Incomplete Fibrin Formation and Highly Elevated Factor XIII Activity in Multiple Myeloma

Abstract

Bleeding is a common complication in patients suffering from multiple myeloma. In some cases a defect in fibrin formation may be a possible cause of hemorrhagic tendency. The defect in fibrin formation, ascertained using polyacrylamide gel electrophoresis, is due to a lack of .alpha.-chain polymerization of fibrin monomers in 5/11 patients with IgG myeloma and in 2/5 patients with IgM paraproteinemia. No disturbed fibrin polymerization could be observed in IgA myeloma (n = 6). Factor XIII concentrations of subunit A and to a lesser extent of subunit S (Laurell technique) were highly elevated in all cases with regular fibrin formation. Comparable values were obtained by measuring the transamidase activity of factor XIII by incorporation of 14C-labeled purtrescin into casein. Levels up to 600% of normal could be recorded.
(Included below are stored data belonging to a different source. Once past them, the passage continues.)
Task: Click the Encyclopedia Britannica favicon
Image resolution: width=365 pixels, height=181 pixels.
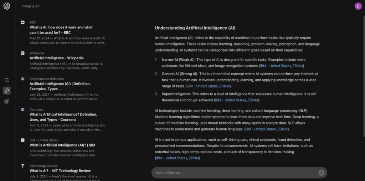Action: pyautogui.click(x=22, y=79)
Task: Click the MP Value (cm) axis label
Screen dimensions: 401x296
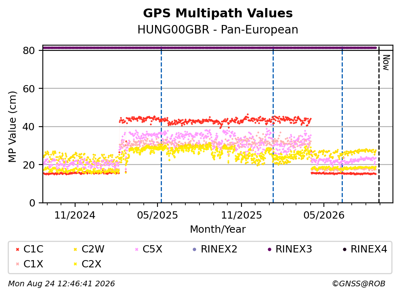Action: (12, 127)

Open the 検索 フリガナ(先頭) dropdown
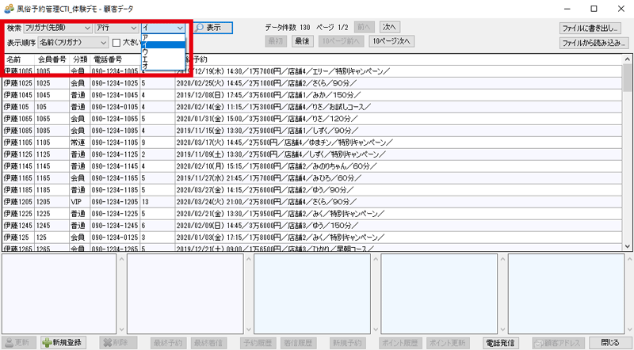(x=56, y=28)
All patients with a lack of .alpha.-chain polymerization had a factor XIII activity within the normal range. Addition of factor XIII concentrate to plasma from patients with defective fibrin formation led in 5/8 cases to a partial cross-linking of .alpha.-monomers. In some cases paraproteins can inhibit the factor XIII and prevent its action on fibrin.